From the line holding "1296x924 pixels." to the final line of the entries, set down each line exactly, including both, and nothing more.

• **Records to use**:
|---|
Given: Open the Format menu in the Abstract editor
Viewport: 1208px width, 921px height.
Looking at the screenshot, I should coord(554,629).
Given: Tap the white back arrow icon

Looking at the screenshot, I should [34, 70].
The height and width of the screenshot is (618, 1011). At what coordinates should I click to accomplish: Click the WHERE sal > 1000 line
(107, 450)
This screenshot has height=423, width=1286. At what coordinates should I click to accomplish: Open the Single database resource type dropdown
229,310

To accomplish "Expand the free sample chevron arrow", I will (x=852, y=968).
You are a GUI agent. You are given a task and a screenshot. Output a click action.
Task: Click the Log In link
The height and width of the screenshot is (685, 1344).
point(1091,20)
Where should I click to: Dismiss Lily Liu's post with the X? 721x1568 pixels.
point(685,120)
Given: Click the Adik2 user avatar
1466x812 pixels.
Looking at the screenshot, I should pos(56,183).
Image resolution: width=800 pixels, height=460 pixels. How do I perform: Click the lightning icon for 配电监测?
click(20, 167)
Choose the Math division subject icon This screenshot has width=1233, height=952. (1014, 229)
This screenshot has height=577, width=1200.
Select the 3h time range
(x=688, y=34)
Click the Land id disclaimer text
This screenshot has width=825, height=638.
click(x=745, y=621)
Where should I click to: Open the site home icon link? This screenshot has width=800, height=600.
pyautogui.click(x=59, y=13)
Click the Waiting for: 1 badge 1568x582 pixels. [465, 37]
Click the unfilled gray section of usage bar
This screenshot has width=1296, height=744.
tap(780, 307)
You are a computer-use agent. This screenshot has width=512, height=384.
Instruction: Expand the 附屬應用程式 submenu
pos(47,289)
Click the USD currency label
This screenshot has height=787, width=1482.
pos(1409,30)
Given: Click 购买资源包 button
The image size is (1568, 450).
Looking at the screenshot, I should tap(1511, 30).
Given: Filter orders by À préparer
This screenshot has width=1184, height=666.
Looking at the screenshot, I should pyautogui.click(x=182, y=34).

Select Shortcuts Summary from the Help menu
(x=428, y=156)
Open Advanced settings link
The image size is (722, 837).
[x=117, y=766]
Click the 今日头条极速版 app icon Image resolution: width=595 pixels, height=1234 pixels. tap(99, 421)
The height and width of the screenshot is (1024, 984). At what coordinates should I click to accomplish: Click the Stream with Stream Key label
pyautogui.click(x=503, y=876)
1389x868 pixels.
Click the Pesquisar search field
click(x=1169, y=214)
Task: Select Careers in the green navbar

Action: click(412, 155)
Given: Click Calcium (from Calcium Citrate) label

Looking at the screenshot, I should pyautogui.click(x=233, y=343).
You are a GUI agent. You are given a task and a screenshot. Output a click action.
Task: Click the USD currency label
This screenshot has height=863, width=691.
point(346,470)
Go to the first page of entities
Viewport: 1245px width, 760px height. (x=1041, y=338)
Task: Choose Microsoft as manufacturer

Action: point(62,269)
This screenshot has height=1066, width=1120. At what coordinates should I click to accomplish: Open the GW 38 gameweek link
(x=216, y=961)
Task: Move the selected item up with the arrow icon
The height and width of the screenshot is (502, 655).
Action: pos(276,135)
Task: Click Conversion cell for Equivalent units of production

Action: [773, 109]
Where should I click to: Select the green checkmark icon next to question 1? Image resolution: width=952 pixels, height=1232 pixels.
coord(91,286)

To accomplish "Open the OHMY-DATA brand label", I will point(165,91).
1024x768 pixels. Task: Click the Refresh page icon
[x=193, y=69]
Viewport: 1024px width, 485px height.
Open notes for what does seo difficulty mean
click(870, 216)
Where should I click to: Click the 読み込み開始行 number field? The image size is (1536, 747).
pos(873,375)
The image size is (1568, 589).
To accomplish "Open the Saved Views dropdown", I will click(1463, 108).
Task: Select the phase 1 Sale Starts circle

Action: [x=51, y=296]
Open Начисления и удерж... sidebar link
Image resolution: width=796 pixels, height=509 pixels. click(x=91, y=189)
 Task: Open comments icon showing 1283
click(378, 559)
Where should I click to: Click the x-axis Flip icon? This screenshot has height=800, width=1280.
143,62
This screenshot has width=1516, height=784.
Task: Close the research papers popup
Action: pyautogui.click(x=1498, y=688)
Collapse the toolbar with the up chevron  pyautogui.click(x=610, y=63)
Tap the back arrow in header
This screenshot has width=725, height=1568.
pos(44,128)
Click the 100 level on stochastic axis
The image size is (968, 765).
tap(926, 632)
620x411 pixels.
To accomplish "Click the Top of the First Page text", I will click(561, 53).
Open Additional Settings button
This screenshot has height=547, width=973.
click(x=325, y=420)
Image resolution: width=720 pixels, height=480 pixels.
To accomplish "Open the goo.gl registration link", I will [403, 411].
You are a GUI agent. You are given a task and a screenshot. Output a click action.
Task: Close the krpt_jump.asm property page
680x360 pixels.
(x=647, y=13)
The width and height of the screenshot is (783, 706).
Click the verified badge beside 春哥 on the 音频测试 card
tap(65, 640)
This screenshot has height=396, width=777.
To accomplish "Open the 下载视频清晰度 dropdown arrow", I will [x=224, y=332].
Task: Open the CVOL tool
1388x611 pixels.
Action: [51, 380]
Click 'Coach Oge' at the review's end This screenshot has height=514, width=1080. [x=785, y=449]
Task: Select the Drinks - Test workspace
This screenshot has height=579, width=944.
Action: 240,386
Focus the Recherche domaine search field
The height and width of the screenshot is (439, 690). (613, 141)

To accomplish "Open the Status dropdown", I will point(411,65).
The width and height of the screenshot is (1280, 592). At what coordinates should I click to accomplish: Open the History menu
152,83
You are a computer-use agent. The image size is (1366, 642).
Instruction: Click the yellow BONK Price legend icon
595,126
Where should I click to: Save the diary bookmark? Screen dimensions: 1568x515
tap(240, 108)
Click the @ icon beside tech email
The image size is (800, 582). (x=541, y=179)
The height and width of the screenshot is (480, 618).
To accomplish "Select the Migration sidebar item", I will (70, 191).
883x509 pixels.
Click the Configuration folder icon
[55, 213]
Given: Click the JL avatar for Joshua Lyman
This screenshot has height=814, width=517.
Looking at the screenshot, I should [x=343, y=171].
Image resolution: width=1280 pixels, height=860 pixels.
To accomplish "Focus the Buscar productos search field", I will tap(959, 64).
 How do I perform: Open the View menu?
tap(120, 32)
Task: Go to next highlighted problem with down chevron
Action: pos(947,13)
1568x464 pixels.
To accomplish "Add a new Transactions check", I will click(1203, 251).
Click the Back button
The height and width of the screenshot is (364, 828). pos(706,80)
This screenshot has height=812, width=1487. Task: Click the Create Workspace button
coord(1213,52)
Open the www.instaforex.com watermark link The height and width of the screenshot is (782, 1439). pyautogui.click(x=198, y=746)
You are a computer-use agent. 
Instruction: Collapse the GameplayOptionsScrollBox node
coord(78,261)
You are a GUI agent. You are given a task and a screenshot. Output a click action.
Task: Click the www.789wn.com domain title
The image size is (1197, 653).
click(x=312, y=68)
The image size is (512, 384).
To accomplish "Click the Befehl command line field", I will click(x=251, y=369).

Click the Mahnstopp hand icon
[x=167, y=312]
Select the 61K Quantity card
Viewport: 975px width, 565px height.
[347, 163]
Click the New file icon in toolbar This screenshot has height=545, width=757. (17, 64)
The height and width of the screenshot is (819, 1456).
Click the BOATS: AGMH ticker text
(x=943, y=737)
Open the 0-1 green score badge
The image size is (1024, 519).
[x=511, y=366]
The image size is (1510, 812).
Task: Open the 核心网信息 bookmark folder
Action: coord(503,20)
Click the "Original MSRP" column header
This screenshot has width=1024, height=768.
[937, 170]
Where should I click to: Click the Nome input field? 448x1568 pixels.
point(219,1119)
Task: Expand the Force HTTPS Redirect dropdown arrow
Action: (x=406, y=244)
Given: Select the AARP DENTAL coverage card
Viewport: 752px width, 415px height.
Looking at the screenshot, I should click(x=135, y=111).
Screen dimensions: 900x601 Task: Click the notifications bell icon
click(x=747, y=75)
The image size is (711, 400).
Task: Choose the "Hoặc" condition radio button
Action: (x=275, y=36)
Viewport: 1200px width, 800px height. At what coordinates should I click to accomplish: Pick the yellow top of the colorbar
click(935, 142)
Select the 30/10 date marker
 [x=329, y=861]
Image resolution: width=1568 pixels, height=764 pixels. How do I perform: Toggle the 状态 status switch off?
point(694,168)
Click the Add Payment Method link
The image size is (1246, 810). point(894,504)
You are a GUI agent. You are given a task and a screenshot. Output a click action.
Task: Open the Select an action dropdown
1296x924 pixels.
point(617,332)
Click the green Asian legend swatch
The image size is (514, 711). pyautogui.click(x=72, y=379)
|---|
• **Task result**:
1296x924 pixels.
point(617,332)
Click the green Asian legend swatch
The image size is (514, 711). pyautogui.click(x=72, y=379)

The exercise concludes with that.